Collected data:
..........

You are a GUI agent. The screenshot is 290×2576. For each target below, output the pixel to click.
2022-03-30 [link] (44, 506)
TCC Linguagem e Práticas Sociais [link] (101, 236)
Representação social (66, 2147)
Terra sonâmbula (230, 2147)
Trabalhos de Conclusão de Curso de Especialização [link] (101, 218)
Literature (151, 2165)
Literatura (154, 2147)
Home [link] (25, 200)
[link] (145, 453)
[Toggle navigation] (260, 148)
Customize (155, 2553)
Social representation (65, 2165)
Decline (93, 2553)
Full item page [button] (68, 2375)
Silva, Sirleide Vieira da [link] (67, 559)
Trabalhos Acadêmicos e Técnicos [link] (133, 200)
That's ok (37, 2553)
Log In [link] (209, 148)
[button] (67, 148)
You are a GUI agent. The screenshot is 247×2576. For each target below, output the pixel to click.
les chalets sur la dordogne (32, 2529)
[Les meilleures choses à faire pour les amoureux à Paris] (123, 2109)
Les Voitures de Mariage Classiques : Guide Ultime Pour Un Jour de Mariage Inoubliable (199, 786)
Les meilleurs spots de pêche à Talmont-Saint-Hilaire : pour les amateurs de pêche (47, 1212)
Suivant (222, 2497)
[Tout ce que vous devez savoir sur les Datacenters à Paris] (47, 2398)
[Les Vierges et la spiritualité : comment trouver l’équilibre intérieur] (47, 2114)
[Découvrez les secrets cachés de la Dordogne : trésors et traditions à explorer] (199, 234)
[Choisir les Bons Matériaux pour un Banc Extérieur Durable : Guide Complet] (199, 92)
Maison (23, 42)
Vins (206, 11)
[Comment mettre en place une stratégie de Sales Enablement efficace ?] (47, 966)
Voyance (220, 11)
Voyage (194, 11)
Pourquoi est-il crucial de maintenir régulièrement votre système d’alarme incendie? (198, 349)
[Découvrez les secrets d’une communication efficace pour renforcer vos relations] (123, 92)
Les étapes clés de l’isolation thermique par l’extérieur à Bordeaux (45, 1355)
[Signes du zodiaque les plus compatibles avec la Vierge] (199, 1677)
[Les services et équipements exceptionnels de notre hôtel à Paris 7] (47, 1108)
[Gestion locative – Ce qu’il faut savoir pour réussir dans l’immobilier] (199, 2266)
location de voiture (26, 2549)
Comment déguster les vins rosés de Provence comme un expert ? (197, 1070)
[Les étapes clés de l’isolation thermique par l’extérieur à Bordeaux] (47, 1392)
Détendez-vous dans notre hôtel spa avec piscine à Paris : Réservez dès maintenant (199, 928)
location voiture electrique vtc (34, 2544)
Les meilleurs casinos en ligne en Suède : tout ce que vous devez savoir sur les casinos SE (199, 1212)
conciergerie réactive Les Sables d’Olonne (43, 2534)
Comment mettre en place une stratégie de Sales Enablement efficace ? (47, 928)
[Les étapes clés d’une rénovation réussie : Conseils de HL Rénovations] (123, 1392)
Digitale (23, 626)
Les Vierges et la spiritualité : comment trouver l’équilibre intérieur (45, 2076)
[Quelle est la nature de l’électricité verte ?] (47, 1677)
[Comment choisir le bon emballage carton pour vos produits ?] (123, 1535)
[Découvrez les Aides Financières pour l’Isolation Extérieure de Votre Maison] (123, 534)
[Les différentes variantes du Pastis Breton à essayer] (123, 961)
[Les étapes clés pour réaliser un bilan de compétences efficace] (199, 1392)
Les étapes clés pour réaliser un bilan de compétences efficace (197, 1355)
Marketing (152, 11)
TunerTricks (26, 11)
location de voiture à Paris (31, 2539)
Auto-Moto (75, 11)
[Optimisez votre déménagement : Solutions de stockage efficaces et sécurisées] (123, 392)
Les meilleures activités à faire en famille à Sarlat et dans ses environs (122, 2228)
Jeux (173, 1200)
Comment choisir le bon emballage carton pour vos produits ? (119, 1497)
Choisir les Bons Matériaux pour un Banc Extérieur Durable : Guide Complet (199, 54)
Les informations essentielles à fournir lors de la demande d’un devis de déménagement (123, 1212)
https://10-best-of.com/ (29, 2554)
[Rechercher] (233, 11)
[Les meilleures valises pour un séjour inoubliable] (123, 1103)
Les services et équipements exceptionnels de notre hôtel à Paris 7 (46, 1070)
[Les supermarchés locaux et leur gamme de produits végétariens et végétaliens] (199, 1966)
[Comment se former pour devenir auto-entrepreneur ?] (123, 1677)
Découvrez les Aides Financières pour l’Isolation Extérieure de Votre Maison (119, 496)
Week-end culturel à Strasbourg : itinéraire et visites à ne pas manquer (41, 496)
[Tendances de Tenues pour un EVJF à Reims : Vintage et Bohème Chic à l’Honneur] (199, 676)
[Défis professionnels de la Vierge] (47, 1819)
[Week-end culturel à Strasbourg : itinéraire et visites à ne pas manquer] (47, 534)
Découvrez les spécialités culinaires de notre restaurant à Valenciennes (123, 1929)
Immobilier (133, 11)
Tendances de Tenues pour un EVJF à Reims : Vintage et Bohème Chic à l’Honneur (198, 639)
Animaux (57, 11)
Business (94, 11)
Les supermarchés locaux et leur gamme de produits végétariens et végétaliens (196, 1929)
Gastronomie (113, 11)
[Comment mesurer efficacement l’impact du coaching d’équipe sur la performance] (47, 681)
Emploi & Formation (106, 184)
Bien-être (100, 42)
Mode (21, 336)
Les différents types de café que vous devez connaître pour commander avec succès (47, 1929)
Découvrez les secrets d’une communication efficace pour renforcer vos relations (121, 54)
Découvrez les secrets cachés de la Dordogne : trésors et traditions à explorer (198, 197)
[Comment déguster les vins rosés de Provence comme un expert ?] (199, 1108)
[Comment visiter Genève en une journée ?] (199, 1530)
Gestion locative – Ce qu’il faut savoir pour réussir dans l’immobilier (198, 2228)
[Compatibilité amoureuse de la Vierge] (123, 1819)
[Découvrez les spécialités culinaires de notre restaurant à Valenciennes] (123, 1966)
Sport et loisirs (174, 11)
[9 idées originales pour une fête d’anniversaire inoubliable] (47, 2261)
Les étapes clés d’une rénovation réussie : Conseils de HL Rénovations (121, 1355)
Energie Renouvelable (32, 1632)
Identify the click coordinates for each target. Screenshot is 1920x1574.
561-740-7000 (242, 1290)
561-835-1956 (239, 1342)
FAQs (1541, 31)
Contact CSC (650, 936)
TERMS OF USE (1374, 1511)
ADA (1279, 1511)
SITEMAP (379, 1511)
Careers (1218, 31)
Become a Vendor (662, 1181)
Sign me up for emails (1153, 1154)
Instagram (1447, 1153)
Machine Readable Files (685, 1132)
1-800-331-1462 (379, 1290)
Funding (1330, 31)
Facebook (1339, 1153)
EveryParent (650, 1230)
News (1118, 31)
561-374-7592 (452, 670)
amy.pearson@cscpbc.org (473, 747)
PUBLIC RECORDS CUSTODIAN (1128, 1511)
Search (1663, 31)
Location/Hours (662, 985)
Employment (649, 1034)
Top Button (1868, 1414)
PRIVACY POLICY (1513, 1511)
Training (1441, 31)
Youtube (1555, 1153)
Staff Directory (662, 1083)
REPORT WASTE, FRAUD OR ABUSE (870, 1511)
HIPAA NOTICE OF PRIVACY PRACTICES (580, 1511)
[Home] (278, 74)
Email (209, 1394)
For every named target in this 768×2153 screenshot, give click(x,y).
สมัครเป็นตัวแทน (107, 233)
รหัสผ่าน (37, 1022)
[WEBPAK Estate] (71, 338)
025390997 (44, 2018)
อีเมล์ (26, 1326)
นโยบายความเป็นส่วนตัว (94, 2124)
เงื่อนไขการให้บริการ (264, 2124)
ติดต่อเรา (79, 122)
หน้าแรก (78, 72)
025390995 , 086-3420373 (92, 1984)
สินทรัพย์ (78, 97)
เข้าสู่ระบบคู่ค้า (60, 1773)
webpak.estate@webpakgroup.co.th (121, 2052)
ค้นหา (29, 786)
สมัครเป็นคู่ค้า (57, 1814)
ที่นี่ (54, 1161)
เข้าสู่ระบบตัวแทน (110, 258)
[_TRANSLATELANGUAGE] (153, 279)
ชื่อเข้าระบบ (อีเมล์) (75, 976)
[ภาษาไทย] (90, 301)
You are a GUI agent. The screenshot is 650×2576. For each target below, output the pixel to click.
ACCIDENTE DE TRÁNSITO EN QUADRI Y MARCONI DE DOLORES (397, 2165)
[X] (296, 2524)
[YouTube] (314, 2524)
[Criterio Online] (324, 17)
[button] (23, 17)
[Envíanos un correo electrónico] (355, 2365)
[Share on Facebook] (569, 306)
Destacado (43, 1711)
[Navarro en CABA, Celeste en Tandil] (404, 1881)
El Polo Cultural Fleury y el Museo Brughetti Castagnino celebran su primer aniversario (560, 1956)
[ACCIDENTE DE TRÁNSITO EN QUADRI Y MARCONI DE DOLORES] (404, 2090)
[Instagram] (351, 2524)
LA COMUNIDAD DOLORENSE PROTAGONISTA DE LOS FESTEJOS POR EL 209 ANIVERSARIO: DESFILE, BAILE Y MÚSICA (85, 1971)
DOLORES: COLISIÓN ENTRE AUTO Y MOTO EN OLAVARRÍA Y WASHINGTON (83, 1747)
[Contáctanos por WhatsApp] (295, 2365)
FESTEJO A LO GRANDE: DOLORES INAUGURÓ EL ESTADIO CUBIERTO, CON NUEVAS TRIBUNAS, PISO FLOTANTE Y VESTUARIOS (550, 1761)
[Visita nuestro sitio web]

..........

*Task statement:*
Using the records above, set down exactly the lines from the one with "Staff Directory (662, 1083)" through the one with "รหัสผ่าน (37, 1022)", inclusive, and nothing more.

*Answer area:*
Staff Directory (662, 1083)
REPORT WASTE, FRAUD OR ABUSE (870, 1511)
HIPAA NOTICE OF PRIVACY PRACTICES (580, 1511)
[Home] (278, 74)
Email (209, 1394)
For every named target in this 768×2153 screenshot, give click(x,y).
สมัครเป็นตัวแทน (107, 233)
รหัสผ่าน (37, 1022)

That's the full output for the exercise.